L’institut Confucius :un fleuron

Le fleuron de la coopération chinoise en matière d’éducation reste sans conteste l’institut Confucius de l’UCAD. La vice-Première ministre chinoise Liu Yandong a bien défini la philosophie qui a présidé à la création des instituts Confucius. Il s’agit d’outils et de facilitateurs de la construction d’une communauté de destin pour toute l’humanité.Du reste, la constitution et le règlement des instituts Confucius l’ont clairement stipulé.Il s’agit de « renforcer les échanges éducatifs et culturels et la coopération entre la Chine et les autres pays, approfondir les relations amicales avec les autres nations et promouvoir le développement du multiculturalisme dans le monde ».

La mission des instituts Confucius se fonde sur trois principes directeurs : d’abord, diffuser la langue et la culture chinoise dans le monde ; ensuite, intégrer les cultures locales avec suffisamment d’ouverture pour en assimiler l’essence ; enfin, développer la coopération multiforme surtout dans le domaine de l’éducation et la culture.
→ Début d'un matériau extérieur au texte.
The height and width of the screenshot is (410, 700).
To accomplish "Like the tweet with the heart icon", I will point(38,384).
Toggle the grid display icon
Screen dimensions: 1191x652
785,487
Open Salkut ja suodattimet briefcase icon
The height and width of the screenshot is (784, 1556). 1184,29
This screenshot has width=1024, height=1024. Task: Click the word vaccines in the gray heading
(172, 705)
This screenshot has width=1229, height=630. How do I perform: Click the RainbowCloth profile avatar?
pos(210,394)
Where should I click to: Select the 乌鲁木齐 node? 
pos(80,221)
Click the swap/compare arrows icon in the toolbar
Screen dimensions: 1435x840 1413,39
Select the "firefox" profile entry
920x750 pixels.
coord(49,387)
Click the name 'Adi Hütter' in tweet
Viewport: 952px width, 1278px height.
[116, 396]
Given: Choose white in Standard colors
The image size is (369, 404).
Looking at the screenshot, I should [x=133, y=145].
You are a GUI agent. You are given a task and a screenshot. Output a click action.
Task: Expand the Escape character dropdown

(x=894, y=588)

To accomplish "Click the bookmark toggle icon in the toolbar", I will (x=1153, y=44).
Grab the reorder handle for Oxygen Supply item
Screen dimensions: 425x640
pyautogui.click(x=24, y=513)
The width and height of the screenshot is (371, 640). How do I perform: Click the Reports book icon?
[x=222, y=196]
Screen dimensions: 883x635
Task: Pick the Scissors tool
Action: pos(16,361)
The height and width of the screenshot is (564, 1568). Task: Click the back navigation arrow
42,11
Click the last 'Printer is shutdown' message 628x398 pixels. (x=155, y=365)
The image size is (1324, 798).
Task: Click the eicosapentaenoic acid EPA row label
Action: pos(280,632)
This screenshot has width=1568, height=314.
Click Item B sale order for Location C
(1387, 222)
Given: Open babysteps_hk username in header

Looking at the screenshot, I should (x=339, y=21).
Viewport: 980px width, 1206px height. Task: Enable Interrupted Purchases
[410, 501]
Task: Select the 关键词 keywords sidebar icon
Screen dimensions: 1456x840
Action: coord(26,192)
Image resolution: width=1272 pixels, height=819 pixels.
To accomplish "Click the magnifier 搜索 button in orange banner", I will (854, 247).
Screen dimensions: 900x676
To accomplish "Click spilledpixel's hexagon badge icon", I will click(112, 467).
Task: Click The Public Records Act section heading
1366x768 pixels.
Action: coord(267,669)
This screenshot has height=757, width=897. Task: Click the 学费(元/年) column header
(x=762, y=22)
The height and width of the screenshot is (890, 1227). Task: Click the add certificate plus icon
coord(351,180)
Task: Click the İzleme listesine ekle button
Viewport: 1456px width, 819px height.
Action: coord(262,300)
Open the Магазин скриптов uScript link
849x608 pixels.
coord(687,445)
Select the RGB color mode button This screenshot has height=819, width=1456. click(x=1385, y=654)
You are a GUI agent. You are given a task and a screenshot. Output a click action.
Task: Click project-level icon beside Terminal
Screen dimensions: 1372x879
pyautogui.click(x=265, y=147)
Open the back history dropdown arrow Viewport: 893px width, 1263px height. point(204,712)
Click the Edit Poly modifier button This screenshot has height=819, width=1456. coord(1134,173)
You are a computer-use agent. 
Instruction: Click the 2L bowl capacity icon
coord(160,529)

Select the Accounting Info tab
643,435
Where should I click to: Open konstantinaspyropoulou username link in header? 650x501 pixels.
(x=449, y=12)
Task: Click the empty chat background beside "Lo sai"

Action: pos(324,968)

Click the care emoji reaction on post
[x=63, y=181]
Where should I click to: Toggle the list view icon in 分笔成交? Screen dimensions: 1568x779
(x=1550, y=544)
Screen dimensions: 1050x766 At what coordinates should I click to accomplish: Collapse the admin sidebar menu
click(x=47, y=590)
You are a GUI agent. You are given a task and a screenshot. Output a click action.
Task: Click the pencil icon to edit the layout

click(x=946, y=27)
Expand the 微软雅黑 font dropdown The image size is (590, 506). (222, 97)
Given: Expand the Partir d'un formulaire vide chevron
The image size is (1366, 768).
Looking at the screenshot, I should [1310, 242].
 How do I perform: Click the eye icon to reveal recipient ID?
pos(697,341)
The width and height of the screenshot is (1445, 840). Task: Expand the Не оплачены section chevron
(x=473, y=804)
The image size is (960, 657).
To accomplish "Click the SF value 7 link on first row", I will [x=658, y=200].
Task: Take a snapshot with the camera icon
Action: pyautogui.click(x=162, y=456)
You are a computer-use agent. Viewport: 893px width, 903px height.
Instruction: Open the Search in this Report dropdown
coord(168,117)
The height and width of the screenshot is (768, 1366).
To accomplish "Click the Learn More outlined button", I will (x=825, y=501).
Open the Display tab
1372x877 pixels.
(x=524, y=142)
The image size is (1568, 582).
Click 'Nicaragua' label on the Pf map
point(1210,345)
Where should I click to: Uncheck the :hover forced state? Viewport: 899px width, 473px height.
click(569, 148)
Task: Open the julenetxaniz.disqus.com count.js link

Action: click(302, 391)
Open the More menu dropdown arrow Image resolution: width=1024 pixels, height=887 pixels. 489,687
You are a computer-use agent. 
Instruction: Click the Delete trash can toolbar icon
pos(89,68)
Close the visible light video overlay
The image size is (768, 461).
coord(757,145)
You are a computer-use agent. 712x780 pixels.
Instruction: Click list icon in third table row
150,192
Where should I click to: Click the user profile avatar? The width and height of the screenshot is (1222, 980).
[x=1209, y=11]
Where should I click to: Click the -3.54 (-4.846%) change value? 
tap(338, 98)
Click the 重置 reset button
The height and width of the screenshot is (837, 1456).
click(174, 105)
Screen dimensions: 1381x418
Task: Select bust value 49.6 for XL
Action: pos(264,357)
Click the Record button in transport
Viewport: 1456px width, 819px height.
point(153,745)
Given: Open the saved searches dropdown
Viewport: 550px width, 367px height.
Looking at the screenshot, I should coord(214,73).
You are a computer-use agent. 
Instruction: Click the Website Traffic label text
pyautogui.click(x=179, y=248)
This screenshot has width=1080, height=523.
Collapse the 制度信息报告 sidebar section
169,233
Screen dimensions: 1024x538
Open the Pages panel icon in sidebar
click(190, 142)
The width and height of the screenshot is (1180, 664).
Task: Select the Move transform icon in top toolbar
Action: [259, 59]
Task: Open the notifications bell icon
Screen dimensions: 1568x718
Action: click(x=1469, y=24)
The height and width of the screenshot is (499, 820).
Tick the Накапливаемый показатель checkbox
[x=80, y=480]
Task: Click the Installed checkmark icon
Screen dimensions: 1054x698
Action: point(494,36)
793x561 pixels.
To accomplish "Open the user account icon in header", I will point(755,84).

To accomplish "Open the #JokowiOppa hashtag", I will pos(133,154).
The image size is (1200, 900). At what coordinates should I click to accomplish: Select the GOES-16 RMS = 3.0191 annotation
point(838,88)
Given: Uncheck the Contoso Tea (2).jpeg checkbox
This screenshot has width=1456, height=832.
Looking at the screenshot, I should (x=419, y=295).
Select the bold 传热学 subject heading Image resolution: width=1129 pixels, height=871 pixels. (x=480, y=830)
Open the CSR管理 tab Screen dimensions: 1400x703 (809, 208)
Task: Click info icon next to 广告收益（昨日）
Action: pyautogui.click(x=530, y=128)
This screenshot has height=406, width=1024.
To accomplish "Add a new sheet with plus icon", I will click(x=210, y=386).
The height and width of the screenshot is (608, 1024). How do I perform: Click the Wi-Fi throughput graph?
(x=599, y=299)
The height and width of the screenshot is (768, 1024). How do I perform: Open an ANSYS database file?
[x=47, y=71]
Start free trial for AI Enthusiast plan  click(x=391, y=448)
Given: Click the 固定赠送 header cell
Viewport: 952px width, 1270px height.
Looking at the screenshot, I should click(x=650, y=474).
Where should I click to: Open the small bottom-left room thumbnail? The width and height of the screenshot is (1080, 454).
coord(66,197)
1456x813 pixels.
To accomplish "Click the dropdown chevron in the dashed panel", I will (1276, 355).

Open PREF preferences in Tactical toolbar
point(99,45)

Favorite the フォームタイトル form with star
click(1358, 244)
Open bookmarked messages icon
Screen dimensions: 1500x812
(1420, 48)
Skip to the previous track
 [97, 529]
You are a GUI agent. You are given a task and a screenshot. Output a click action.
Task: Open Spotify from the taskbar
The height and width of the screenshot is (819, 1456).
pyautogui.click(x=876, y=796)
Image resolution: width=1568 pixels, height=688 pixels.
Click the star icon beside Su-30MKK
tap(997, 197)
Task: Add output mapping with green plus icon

L’institut Confucius de Dakar, il faut le noter, est au cœur du dispositif institutionnel de l’UCAD dont il traduit parfaitement les options d’ouverture, de professionnalisation et d’excellence. L’enseignement supérieur au Sénégal a été, en effet, marqué depuis les années 2000 par une expansion et une diversification remarquable de son offre pédagogique. Le contexte est marqué par l’augmentation de la demande d’accès et un accroissement du nombre de structures pédagogiques (institutions publiques et privées, structures d’enseignement à distance).

À l’échelle internationale, s’est affirmée la prééminence de l’économie du savoir,faisant des établissements d’enseignement supérieur des supports majeurs du développement intégral. L’internationalisation de l’enseignement supérieur, ainsi que l’utilisation des nouvelles technologies, les défis de la compétitivité, l’offre de nouveaux produits et services, l’employabilité des diplômés,associés à l’insuffisance du financement et la massification des cohortes, tout cela appelle des transformations structurelles du secteur. Le Sénégal s’y est engagé résolument avec la convocation de la Concertation nationale sur l’avenir de l’enseignement supérieur suivi du Conseil présidentiel qui a pris onze décisions qui servent de boussole à la réforme en cours. La République populaire de Chine s’est positionnée parmi les premiers pays à soutenir ces réformes.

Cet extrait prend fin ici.